Calculate the number of moles of 2NaCl, that can be obtained from 25g of Na2CO3 in the presence of excess HCl

To solve this problem, we need to calculate the number of moles of Na2CO3 first, and then use the stoichiometry of the balanced chemical equation to determine the number of moles of 2NaCl that can be obtained.

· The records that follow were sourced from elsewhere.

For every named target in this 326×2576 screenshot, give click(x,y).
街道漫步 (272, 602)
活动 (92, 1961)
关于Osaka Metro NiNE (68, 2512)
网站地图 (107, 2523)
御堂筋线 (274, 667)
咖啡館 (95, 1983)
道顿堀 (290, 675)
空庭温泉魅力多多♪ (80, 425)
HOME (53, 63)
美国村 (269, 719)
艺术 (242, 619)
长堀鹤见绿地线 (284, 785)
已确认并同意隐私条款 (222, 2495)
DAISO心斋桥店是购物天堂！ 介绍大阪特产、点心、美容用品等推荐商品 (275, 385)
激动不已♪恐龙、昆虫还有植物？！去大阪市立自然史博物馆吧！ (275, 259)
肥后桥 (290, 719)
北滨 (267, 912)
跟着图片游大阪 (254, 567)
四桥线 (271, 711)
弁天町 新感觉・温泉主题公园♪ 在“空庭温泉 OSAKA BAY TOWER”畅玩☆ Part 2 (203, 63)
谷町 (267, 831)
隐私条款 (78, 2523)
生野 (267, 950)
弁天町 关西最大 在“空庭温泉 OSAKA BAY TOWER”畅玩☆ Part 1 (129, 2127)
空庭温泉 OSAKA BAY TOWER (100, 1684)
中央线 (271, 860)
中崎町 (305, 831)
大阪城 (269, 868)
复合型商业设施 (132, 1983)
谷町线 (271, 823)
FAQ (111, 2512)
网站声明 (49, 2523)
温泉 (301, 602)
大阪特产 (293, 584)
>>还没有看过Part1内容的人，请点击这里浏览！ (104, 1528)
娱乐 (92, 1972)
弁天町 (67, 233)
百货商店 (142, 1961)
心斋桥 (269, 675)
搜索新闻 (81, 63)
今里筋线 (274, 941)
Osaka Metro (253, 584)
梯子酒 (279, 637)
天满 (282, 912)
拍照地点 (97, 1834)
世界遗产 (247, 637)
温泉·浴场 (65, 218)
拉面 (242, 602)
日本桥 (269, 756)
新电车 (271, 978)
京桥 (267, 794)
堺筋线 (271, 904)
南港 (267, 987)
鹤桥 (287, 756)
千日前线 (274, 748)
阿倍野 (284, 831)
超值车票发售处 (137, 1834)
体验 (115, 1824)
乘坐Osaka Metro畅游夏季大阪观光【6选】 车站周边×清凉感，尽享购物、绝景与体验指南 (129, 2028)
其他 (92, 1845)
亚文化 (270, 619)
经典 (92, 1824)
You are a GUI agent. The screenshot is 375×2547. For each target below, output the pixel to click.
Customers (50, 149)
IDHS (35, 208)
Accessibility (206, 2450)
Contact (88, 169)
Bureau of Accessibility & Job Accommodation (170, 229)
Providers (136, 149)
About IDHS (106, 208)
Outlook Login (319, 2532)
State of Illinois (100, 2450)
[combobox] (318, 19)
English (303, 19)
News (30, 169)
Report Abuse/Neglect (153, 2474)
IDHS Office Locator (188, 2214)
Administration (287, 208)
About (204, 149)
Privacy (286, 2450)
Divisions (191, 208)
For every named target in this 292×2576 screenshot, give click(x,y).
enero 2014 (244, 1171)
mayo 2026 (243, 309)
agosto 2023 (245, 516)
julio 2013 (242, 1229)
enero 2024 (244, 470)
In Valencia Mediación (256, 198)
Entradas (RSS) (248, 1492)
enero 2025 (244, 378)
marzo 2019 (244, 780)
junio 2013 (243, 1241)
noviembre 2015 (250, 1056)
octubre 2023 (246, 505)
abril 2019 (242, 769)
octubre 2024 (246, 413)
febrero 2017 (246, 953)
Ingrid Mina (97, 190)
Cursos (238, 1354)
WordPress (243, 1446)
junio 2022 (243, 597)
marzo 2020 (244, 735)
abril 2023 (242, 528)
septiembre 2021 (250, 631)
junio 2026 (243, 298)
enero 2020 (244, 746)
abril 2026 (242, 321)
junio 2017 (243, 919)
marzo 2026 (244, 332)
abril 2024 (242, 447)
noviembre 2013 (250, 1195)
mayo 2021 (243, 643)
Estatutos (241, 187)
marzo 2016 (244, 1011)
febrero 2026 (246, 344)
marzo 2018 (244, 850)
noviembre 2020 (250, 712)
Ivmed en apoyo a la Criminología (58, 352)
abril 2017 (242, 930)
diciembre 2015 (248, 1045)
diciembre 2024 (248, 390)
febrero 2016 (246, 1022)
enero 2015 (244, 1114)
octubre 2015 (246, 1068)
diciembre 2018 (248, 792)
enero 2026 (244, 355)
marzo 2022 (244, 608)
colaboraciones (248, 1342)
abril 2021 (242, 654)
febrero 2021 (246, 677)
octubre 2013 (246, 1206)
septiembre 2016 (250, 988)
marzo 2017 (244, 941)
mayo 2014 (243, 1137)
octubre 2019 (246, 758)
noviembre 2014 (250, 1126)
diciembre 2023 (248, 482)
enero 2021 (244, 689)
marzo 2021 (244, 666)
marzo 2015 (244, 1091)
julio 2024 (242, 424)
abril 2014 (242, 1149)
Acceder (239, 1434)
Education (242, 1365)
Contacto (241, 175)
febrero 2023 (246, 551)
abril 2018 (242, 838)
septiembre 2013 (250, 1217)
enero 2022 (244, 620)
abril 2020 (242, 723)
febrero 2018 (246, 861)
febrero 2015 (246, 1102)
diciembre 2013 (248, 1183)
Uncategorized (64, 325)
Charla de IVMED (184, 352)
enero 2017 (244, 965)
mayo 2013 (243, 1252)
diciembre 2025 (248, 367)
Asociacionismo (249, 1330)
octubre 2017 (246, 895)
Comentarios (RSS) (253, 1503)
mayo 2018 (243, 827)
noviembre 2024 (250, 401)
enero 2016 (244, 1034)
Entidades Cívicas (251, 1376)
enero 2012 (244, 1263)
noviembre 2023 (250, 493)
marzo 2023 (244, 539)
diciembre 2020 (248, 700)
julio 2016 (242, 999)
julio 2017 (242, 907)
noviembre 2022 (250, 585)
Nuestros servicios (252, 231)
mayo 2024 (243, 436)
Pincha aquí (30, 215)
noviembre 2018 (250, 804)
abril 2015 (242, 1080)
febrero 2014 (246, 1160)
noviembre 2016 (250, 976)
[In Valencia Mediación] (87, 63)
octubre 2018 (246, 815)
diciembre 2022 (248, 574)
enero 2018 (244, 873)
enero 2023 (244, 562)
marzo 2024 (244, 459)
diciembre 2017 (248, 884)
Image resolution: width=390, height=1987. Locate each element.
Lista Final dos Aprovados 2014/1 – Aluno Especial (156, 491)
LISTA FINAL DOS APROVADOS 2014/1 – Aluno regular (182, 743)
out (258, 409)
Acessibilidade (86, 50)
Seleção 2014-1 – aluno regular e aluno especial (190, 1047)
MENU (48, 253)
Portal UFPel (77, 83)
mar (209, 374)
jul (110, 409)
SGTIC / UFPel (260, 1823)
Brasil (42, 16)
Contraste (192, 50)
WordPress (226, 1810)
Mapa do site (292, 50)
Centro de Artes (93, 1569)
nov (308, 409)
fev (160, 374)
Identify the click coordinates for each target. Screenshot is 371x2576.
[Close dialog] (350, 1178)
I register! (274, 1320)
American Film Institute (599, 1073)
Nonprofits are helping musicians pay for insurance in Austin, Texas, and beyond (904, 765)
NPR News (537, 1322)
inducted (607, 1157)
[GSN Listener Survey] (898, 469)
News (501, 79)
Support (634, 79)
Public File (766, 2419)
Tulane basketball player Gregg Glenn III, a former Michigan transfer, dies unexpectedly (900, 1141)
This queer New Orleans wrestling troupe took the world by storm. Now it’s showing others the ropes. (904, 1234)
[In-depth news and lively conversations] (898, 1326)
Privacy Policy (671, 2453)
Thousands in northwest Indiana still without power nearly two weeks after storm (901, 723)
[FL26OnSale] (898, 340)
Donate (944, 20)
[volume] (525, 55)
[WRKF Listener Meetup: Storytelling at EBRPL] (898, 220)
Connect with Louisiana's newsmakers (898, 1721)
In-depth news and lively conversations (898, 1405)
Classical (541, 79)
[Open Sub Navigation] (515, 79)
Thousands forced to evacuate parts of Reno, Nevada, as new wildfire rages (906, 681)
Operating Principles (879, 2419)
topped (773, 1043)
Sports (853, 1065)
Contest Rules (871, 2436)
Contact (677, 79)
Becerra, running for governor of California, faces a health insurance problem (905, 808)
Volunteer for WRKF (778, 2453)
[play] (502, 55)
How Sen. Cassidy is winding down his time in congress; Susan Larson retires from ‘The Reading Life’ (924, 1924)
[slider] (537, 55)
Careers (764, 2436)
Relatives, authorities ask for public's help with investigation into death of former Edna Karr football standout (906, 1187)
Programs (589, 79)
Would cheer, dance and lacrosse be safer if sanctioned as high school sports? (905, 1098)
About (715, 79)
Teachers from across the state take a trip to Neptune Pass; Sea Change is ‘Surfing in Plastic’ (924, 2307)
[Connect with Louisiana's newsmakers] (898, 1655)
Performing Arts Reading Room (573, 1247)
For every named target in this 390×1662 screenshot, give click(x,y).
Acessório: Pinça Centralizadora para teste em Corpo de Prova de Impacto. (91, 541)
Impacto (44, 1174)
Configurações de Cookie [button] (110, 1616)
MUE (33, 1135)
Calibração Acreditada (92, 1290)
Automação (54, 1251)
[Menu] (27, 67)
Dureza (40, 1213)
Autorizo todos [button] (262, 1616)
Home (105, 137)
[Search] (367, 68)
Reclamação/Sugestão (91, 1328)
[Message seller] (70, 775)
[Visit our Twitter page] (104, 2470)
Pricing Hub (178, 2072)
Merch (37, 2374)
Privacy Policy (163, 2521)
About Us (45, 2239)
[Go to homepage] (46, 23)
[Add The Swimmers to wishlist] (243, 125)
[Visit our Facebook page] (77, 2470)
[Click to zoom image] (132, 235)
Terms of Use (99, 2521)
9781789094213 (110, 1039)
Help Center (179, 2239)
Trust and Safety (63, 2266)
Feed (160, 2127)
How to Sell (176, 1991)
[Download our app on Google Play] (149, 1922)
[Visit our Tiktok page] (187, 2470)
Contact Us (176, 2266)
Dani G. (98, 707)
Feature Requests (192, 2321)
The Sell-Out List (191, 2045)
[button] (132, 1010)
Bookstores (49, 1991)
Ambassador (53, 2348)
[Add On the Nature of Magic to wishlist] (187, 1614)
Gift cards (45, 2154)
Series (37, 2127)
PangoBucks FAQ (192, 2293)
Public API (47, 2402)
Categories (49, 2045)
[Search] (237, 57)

1. Calculate the molar mass of Na2CO3:
Na: 2 * 22.99 g/mol = 45.98 g/mol
C: 1 * 12.01 g/mol = 12.01 g/mol
O: 3 * 16.00 g/mol = 48.00 g/mol

Total molar mass of Na2CO3 = 45.98 + 12.01 + 48.00 = 105.99 g/mol

2. Calculate the number of moles of Na2CO3:
Moles of Na2CO3 = Mass of Na2CO3 / Molar mass of Na2CO3
Moles of Na2CO3 = 25 g / 105.99 g/mol = 0.236 moles

3. Use the stoichiometry of the balanced chemical equation to determine the number of moles of 2NaCl:
The balanced chemical equation for the reaction is:
Na2CO3 + 2HCl -> 2NaCl + H2O + CO2

From the balanced equation, we can see that 1 mole of Na2CO3 produces 2 moles of 2NaCl.

Therefore, the number of moles of 2NaCl = 2 * Moles of Na2CO3
Number of moles of 2NaCl = 2 * 0.236 moles = 0.472 moles

So, 25g of Na2CO3 can produce 0.472 moles of 2NaCl.